Task requirements | Would you retype, word for word, the line with "The width and height of the screenshot is (1303, 616)." and each line after it to the end of the entries below, leaving the pictures out?

[Pixel coordinate grounding data]

------

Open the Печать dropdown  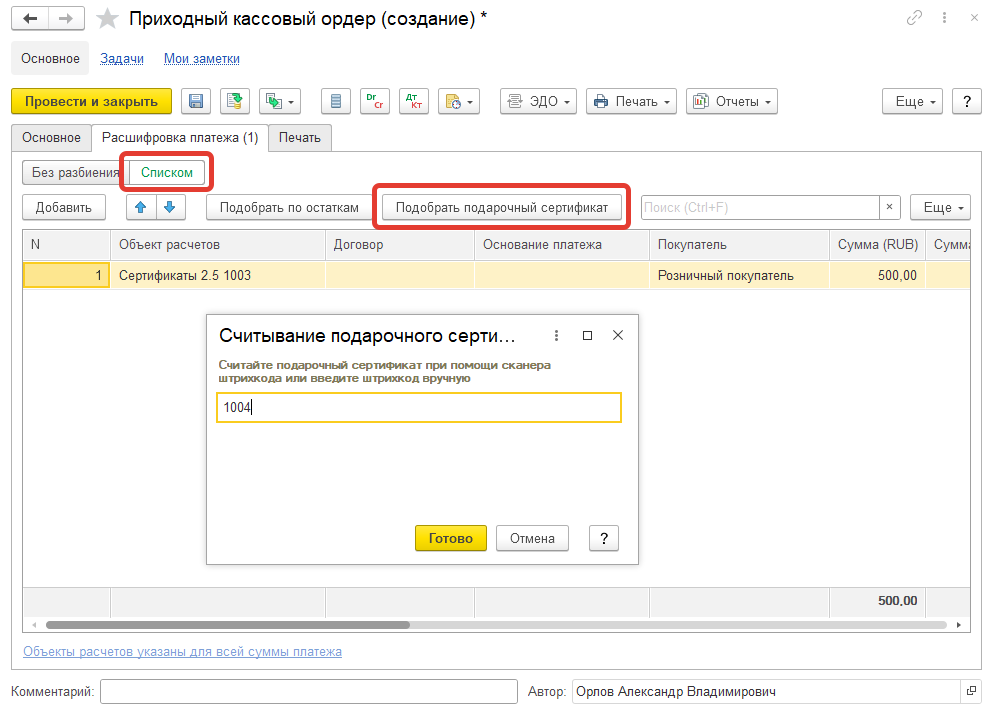631,101
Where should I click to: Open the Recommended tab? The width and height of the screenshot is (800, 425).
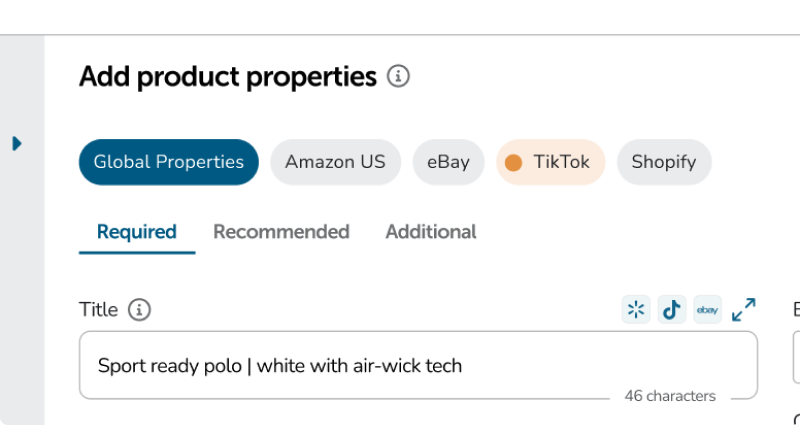click(281, 232)
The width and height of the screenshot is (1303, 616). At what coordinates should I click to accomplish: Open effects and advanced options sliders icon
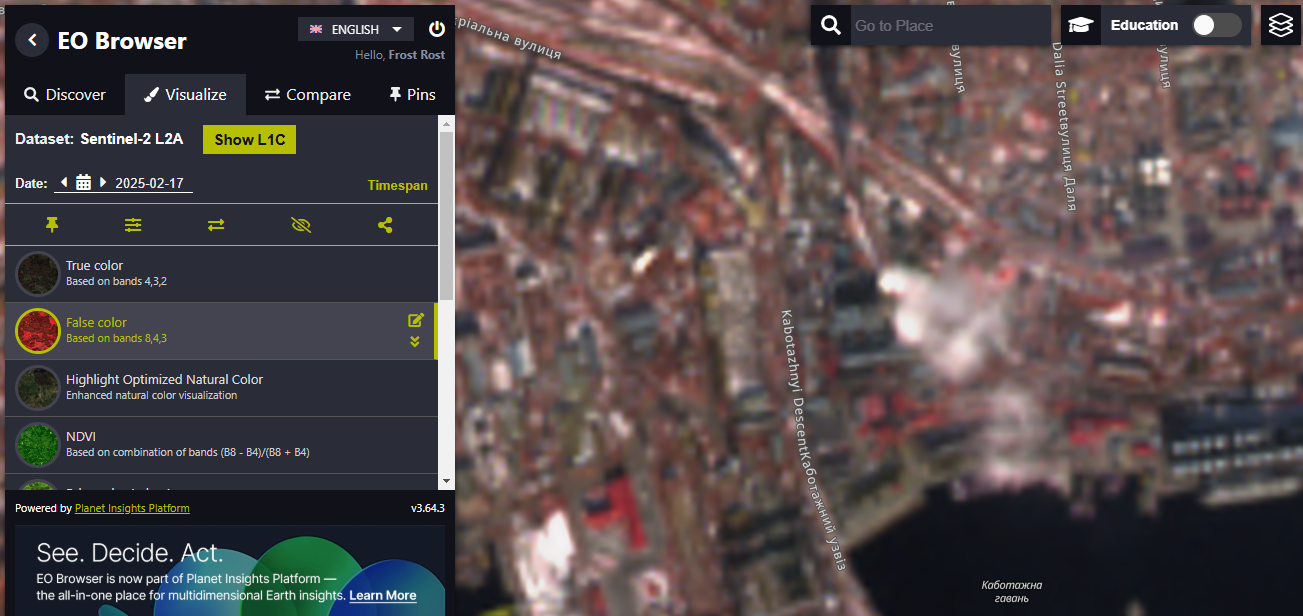[x=133, y=225]
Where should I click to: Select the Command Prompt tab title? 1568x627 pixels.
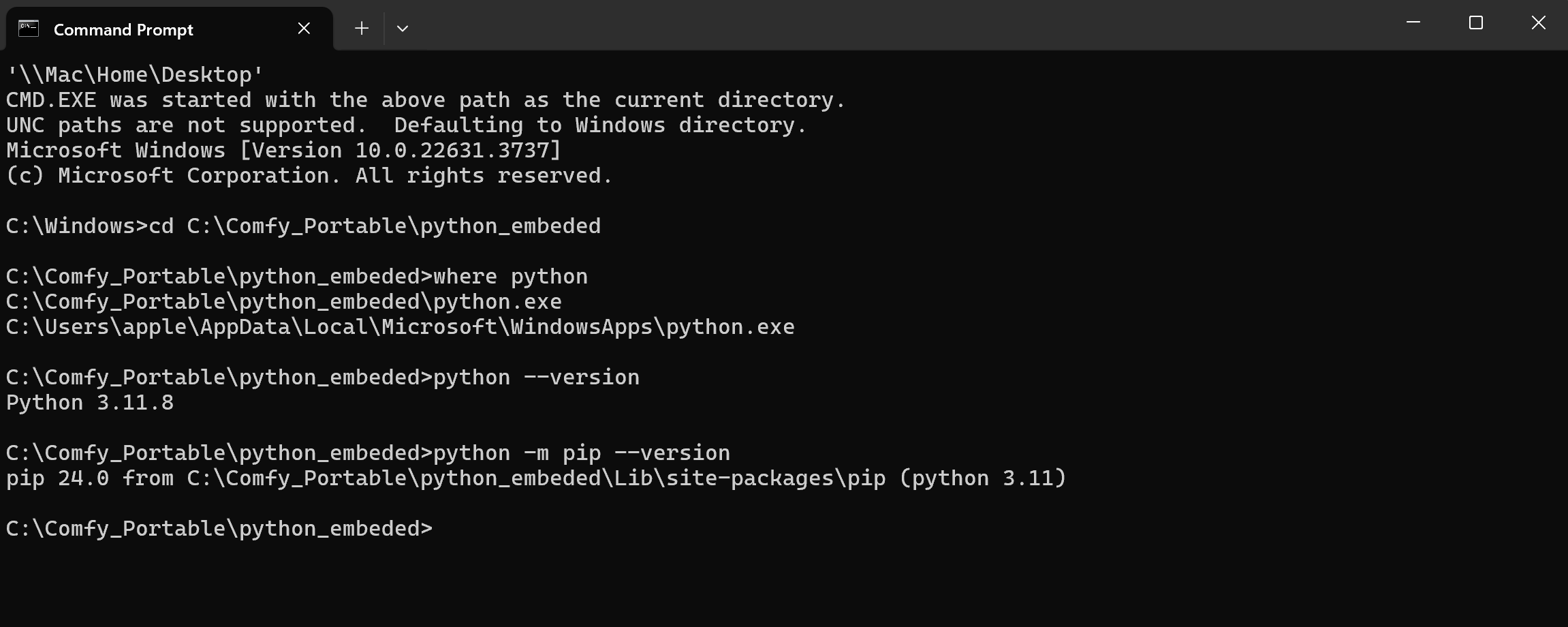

------

Written response |
The width and height of the screenshot is (1303, 616). At what coordinates should I click to accomplish: Open effects and advanced options sliders icon
[x=133, y=225]
Where should I click to: Select the Command Prompt tab title? 1568x627 pixels.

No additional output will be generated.